Abstract: We present an approach to overcoming challenges in dynamical dexterity for robots through programmably compliant origami mechanisms. Our work leverages a one-parameter family of flat sheet crease patterns that folds into origami bellows, whose axial compliance can be tuned to select desired stiffness. Concentrically arranged cylinder pairs reliably manifest additive stiffness, extending the programmable range by nearly an order of magnitude and achieving bulk axial stiffness spanning 200-1500 Nm-1 using 8 mil thick polyester-coated paper. Accordingly, we design origami energy-storing springs with a stiffness of 1035 Nm-1 each and incorporate them into a three degree-of-freedom (DOF) tendon-driven spatial pointing mechanism that exhibits trajectory tracking accuracy less than 15% rms error within a (~2 cm)3 volume. The origami springs can sustain high power throughput, enabling the robot to achieve asymptotically stable juggling for both highly elastic (1 kg resilient shotput ball) and highly damped (“medicine ball”) collisions in the vertical direction with apex heights approaching 10 cm. The results demonstrate that “soft” robotic mechanisms are able to perform a controlled, dynamically actuated task.

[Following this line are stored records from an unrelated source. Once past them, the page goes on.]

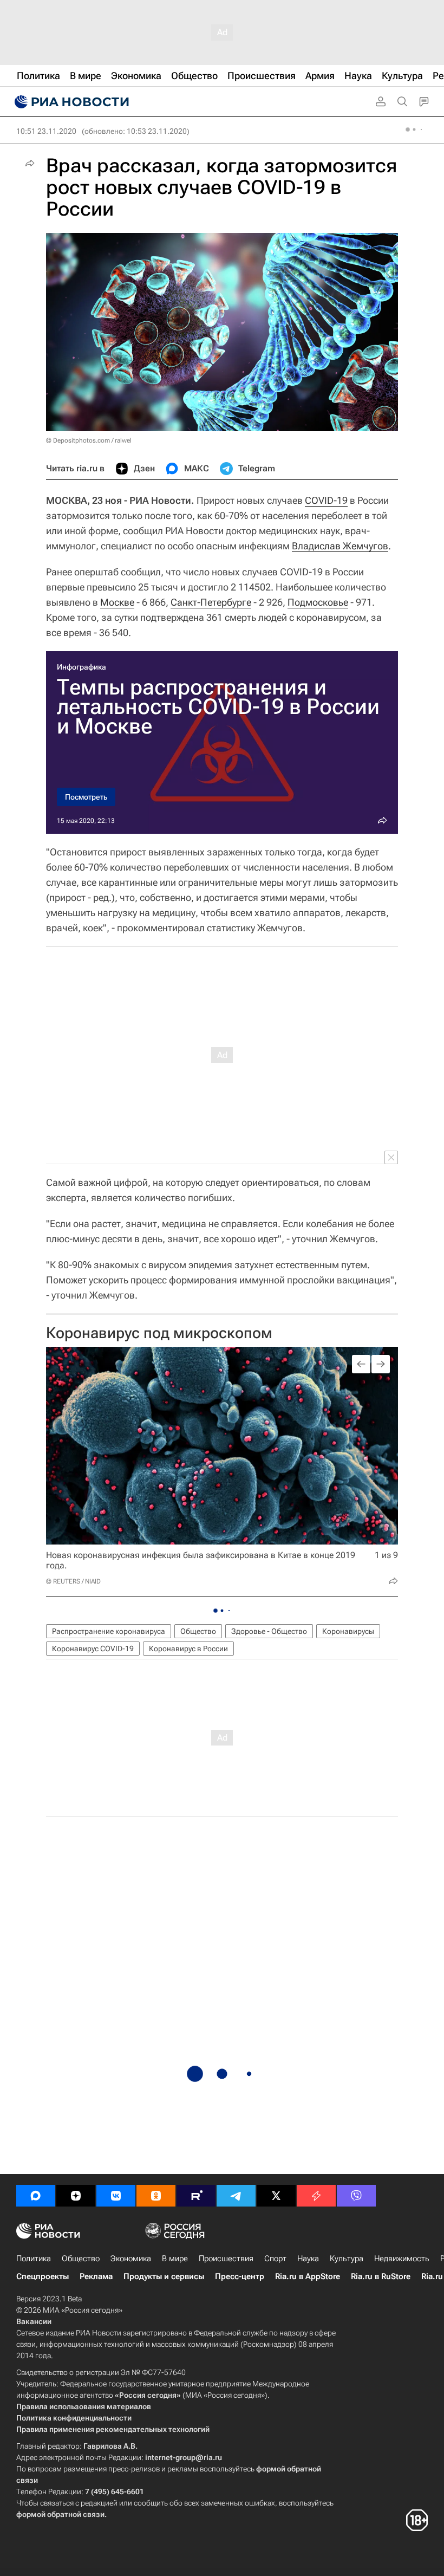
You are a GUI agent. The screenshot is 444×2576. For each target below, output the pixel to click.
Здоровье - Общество (269, 1631)
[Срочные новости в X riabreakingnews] (316, 2196)
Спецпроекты (42, 2276)
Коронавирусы (348, 1631)
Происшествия (226, 2258)
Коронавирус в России (188, 1648)
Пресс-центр (239, 2276)
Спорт (275, 2258)
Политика (33, 2258)
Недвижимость (401, 2258)
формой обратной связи (60, 2514)
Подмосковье (318, 602)
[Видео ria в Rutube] (196, 2196)
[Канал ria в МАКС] (35, 2196)
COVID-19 (326, 500)
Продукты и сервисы (163, 2276)
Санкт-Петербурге (211, 602)
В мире (175, 2258)
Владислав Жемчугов (340, 545)
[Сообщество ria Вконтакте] (115, 2196)
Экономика (130, 2258)
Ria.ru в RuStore (380, 2276)
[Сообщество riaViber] (356, 2196)
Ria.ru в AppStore (307, 2276)
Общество (198, 1631)
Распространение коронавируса (108, 1631)
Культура (346, 2258)
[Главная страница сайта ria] (70, 102)
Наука (308, 2258)
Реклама (96, 2276)
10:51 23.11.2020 (46, 131)
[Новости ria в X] (276, 2196)
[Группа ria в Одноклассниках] (155, 2196)
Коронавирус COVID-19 (93, 1648)
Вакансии (33, 2321)
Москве (117, 602)
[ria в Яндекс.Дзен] (75, 2196)
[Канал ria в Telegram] (236, 2196)
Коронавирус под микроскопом (159, 1333)
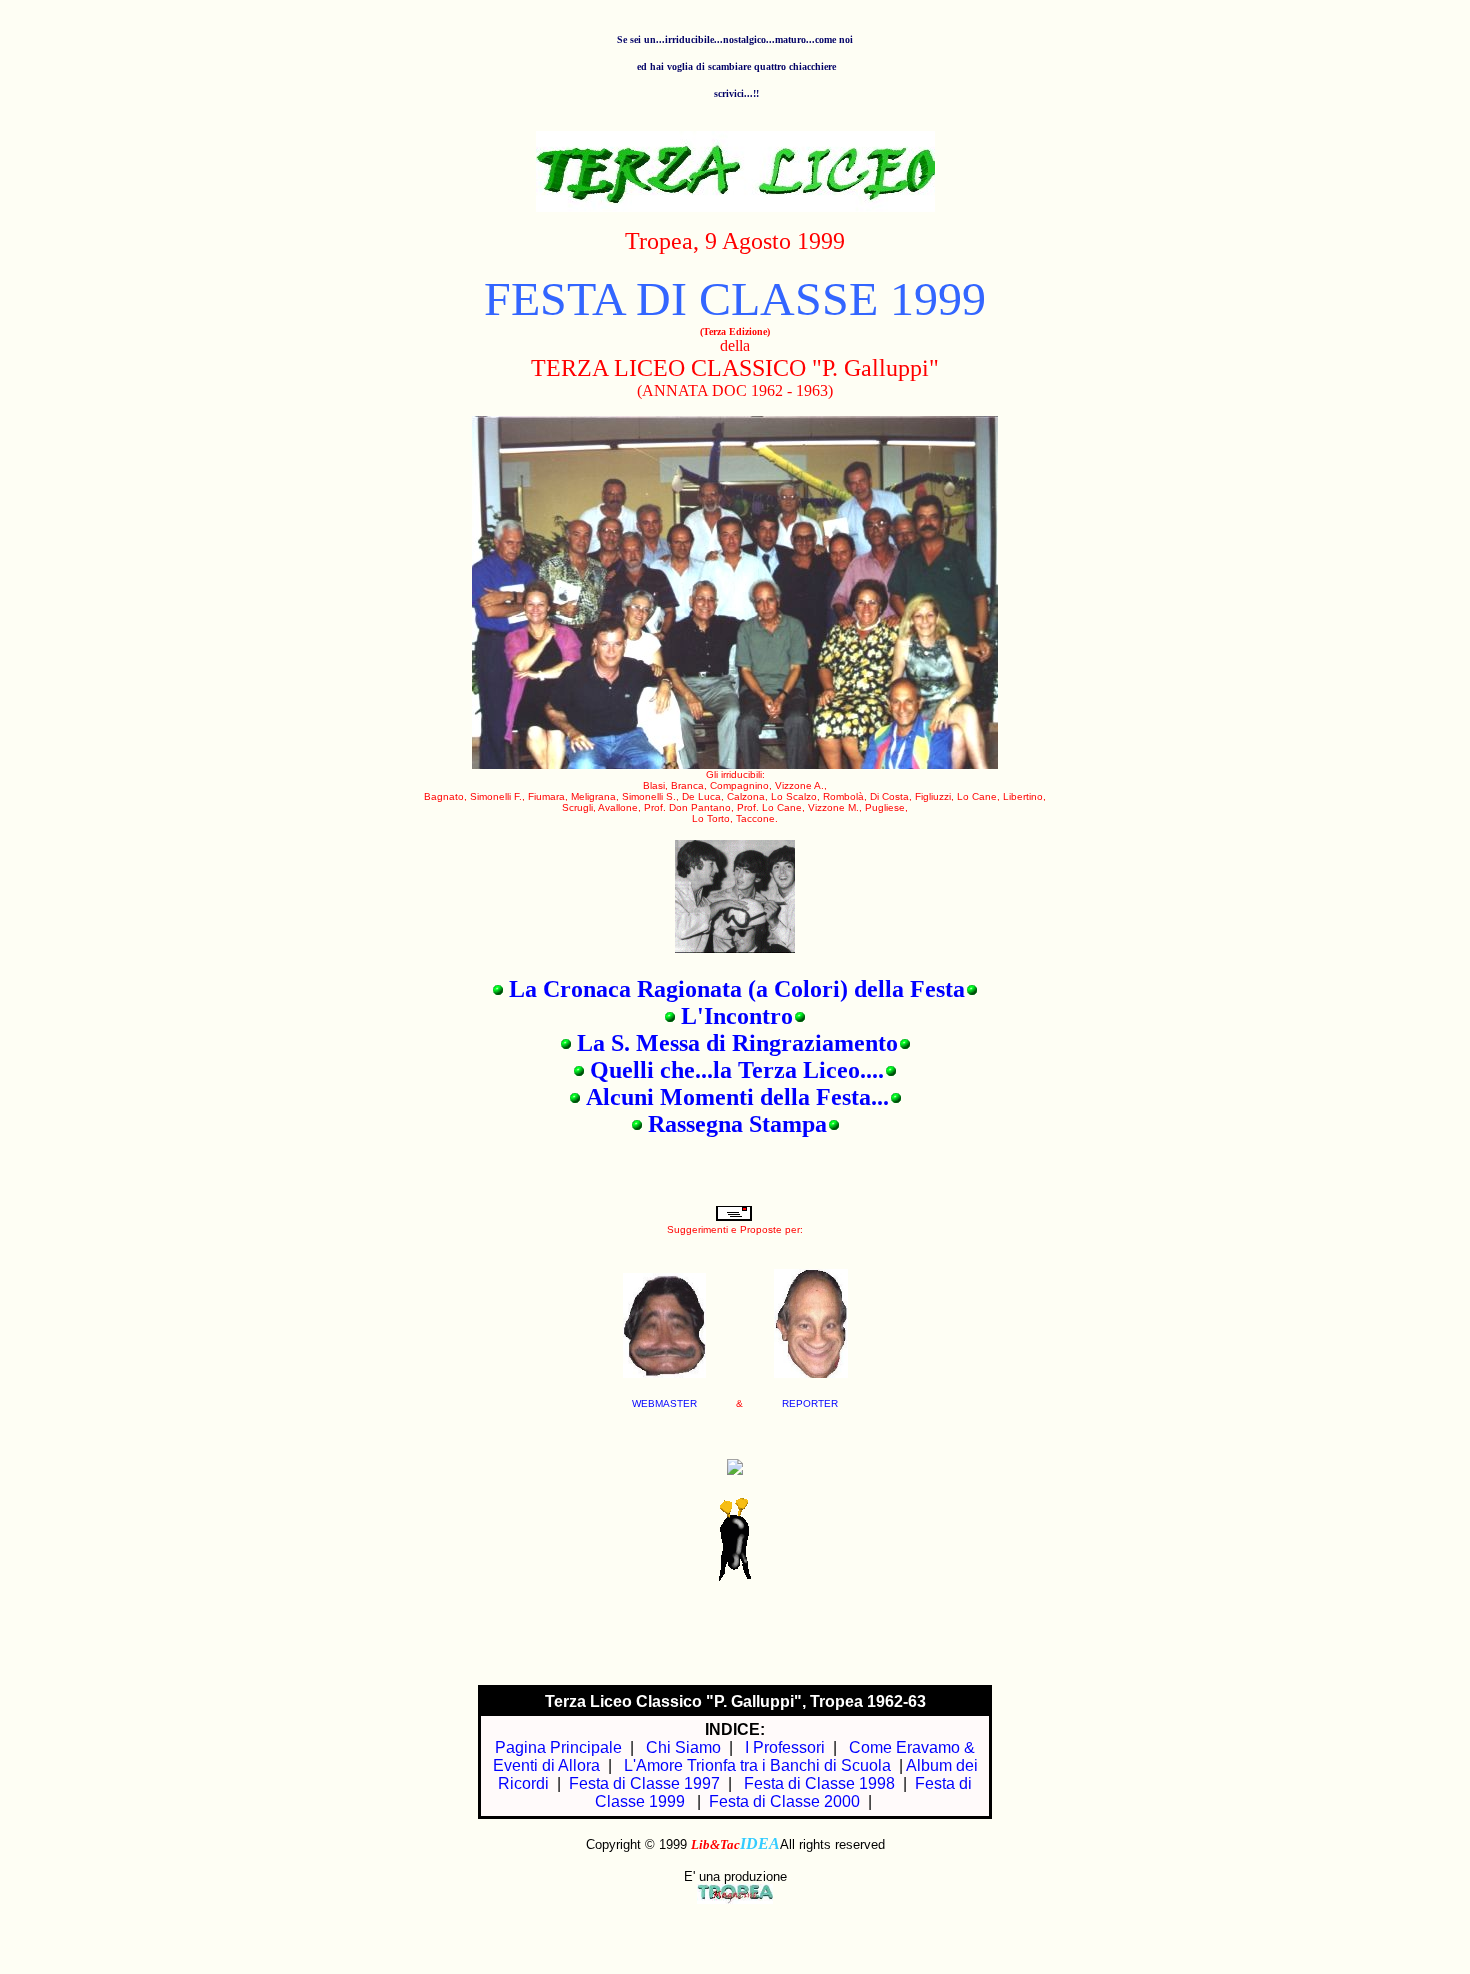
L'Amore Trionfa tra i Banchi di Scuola (757, 1765)
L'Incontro (737, 1016)
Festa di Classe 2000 (784, 1801)
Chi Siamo (683, 1747)
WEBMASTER (664, 1403)
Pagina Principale (558, 1747)
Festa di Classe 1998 (819, 1783)
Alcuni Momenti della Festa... (737, 1097)
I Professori (785, 1747)
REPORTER (810, 1403)
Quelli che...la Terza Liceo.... (737, 1070)
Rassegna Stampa (737, 1124)
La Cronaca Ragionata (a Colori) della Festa (737, 989)
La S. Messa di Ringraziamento (737, 1043)
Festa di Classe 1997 (644, 1783)
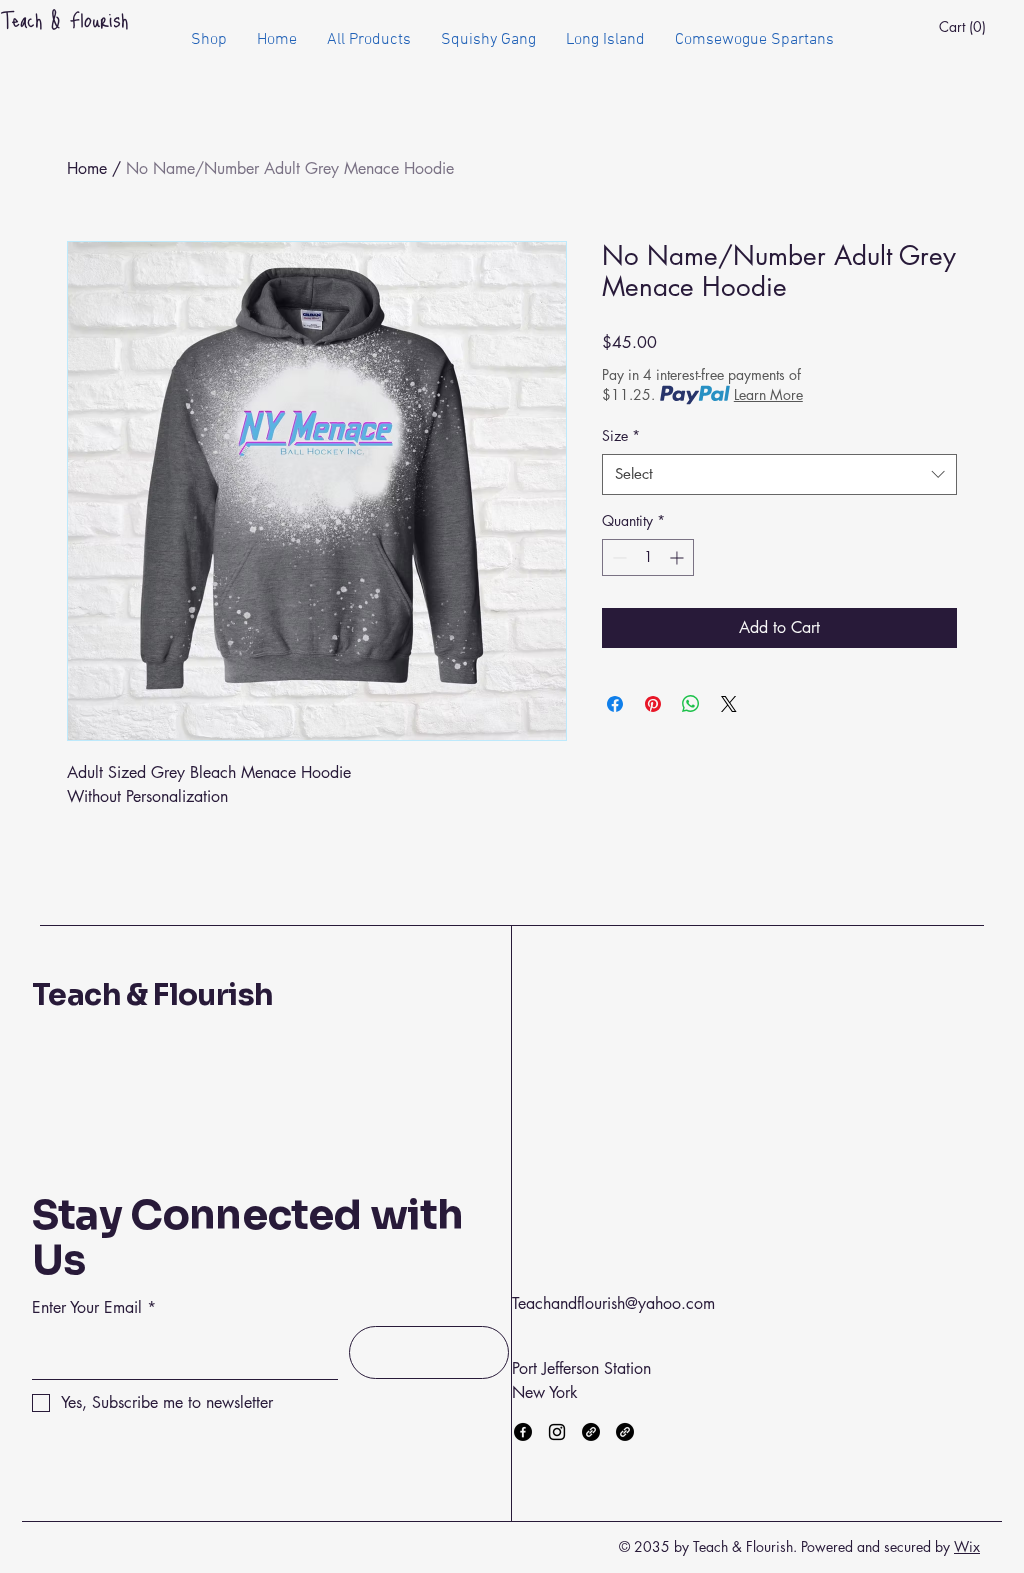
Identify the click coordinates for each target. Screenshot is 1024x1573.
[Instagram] (557, 1432)
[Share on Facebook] (615, 704)
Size (621, 435)
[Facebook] (523, 1432)
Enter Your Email (87, 1308)
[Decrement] (617, 557)
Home (87, 168)
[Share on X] (729, 704)
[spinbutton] (648, 557)
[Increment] (678, 557)
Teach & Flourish (152, 995)
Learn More (768, 394)
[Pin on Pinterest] (653, 704)
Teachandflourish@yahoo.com (613, 1303)
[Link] (591, 1432)
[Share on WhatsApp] (691, 704)
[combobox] (779, 474)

We’ve extended the deadline for the Robotica special issue on computational robot design and customization. Submissions will be accepted until January 15. Looking forward to seeing your submissions!
The goal of the special issue will be to address questions such as:
The special issue focuses on the following two questions:
- How can computational approaches enhance workflow and facilitate the design and rapid prototyping of robots?
- How can new materials and manufacturing approaches lead to uniform processes for fabricating robots on-demand?